■ **Dataset excerpts**
BEGIN

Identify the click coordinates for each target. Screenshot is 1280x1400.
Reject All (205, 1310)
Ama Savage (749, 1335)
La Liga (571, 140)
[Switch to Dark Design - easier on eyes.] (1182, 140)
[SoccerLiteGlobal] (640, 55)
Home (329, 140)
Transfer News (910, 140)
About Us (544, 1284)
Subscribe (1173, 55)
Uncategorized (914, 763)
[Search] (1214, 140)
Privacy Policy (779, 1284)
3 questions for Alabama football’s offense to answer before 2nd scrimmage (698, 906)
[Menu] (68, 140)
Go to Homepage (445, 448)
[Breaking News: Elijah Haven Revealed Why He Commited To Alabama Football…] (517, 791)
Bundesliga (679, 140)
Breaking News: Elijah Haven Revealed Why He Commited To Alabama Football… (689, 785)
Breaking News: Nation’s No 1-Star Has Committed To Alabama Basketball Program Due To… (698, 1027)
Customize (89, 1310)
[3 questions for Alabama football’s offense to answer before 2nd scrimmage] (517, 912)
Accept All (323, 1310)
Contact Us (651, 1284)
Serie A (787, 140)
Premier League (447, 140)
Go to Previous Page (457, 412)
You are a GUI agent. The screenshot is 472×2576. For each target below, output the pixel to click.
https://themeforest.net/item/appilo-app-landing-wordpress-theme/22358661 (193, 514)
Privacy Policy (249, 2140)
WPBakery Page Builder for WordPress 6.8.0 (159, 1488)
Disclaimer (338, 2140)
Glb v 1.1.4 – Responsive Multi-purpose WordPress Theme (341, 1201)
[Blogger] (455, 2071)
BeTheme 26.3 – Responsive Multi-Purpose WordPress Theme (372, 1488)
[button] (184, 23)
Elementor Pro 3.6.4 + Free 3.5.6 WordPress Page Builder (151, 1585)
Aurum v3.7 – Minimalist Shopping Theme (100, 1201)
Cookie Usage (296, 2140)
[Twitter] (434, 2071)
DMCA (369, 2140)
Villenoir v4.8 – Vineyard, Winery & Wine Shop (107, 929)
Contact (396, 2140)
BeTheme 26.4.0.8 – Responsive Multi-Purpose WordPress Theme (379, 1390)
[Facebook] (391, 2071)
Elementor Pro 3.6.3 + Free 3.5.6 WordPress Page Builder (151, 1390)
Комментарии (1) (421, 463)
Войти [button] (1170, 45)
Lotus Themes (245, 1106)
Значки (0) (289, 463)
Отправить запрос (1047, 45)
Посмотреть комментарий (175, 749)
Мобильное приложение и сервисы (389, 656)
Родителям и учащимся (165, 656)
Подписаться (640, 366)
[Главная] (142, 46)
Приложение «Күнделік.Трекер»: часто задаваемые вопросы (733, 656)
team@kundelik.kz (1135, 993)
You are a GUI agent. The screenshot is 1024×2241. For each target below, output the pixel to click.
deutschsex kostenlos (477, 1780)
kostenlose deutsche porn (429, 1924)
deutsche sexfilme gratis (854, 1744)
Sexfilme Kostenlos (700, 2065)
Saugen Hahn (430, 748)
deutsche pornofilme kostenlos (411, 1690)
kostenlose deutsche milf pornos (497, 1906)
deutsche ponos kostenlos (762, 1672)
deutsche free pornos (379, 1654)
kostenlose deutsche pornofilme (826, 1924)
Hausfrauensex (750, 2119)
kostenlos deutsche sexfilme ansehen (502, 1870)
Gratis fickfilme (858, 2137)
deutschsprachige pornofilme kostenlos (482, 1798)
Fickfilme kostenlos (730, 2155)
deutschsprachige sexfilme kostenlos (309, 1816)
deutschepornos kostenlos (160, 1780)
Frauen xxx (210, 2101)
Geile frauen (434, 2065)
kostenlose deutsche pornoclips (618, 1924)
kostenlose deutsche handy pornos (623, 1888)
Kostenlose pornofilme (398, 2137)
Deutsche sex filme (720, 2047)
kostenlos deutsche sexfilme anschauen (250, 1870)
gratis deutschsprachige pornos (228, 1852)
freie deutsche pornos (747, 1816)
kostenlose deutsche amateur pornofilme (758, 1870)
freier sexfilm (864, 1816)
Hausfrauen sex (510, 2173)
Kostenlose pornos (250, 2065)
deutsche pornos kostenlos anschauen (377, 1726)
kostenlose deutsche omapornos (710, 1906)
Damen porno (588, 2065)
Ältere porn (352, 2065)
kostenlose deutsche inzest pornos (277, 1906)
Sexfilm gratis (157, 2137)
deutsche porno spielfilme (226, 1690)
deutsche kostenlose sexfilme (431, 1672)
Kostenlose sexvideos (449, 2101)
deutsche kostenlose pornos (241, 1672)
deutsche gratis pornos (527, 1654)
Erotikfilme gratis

END

■ **Task description**
Repeat each line of the data exactly as it appears above.

■ **Solution**
Identify the click coordinates for each target. Screenshot is 1280x1400.
Reject All (205, 1310)
Ama Savage (749, 1335)
La Liga (571, 140)
[Switch to Dark Design - easier on eyes.] (1182, 140)
[SoccerLiteGlobal] (640, 55)
Home (329, 140)
Transfer News (910, 140)
About Us (544, 1284)
Subscribe (1173, 55)
Uncategorized (914, 763)
[Search] (1214, 140)
Privacy Policy (779, 1284)
3 questions for Alabama football’s offense to answer before 2nd scrimmage (698, 906)
[Menu] (68, 140)
Go to Homepage (445, 448)
[Breaking News: Elijah Haven Revealed Why He Commited To Alabama Football…] (517, 791)
Bundesliga (679, 140)
Breaking News: Elijah Haven Revealed Why He Commited To Alabama Football… (689, 785)
Breaking News: Nation’s No 1-Star Has Committed To Alabama Basketball Program Due To… (698, 1027)
Customize (89, 1310)
[3 questions for Alabama football’s offense to answer before 2nd scrimmage] (517, 912)
Accept All (323, 1310)
Contact Us (651, 1284)
Serie A (787, 140)
Premier League (447, 140)
Go to Previous Page (457, 412)
You are a GUI agent. The screenshot is 472×2576. For each target below, output the pixel to click.
https://themeforest.net/item/appilo-app-landing-wordpress-theme/22358661 (193, 514)
Privacy Policy (249, 2140)
WPBakery Page Builder for WordPress 6.8.0 (159, 1488)
Disclaimer (338, 2140)
Glb v 1.1.4 – Responsive Multi-purpose WordPress Theme (341, 1201)
[Blogger] (455, 2071)
BeTheme 26.3 – Responsive Multi-Purpose WordPress Theme (372, 1488)
[button] (184, 23)
Elementor Pro 3.6.4 + Free 3.5.6 WordPress Page Builder (151, 1585)
Aurum v3.7 – Minimalist Shopping Theme (100, 1201)
Cookie Usage (296, 2140)
[Twitter] (434, 2071)
DMCA (369, 2140)
Villenoir v4.8 – Vineyard, Winery & Wine Shop (107, 929)
Contact (396, 2140)
BeTheme 26.4.0.8 – Responsive Multi-Purpose WordPress Theme (379, 1390)
[Facebook] (391, 2071)
Elementor Pro 3.6.3 + Free 3.5.6 WordPress Page Builder (151, 1390)
Комментарии (1) (421, 463)
Войти [button] (1170, 45)
Lotus Themes (245, 1106)
Значки (0) (289, 463)
Отправить запрос (1047, 45)
Посмотреть комментарий (175, 749)
Мобильное приложение и сервисы (389, 656)
Родителям и учащимся (165, 656)
Подписаться (640, 366)
[Главная] (142, 46)
Приложение «Күнделік.Трекер»: часто задаваемые вопросы (733, 656)
team@kundelik.kz (1135, 993)
You are a GUI agent. The screenshot is 1024×2241. For each target below, output the pixel to click.
deutschsex kostenlos (477, 1780)
kostenlose deutsche porn (429, 1924)
deutsche sexfilme gratis (854, 1744)
Sexfilme Kostenlos (700, 2065)
Saugen Hahn (430, 748)
deutsche pornofilme kostenlos (411, 1690)
kostenlose deutsche milf pornos (497, 1906)
deutsche ponos kostenlos (762, 1672)
deutsche free pornos (379, 1654)
kostenlose deutsche pornofilme (826, 1924)
Hausfrauensex (750, 2119)
kostenlos deutsche sexfilme ansehen (502, 1870)
Gratis fickfilme (858, 2137)
deutschsprachige pornofilme kostenlos (482, 1798)
Fickfilme kostenlos (730, 2155)
deutschsprachige sexfilme kostenlos (309, 1816)
deutschepornos kostenlos (160, 1780)
Frauen xxx (210, 2101)
Geile frauen (434, 2065)
kostenlose deutsche pornoclips (618, 1924)
kostenlose deutsche handy pornos (623, 1888)
Kostenlose pornofilme (398, 2137)
Deutsche sex filme (720, 2047)
kostenlos deutsche sexfilme anschauen (250, 1870)
gratis deutschsprachige pornos (228, 1852)
freie deutsche pornos (747, 1816)
kostenlose deutsche amateur pornofilme (758, 1870)
freier sexfilm (864, 1816)
Hausfrauen sex (510, 2173)
Kostenlose pornos (250, 2065)
deutsche pornos kostenlos anschauen (377, 1726)
kostenlose deutsche omapornos (710, 1906)
Damen porno (588, 2065)
Ältere porn (352, 2065)
kostenlose deutsche inzest pornos (277, 1906)
Sexfilm gratis (157, 2137)
deutsche porno spielfilme (226, 1690)
deutsche kostenlose sexfilme (431, 1672)
Kostenlose sexvideos (449, 2101)
deutsche kostenlose pornos (241, 1672)
deutsche gratis pornos (527, 1654)
Erotikfilme gratis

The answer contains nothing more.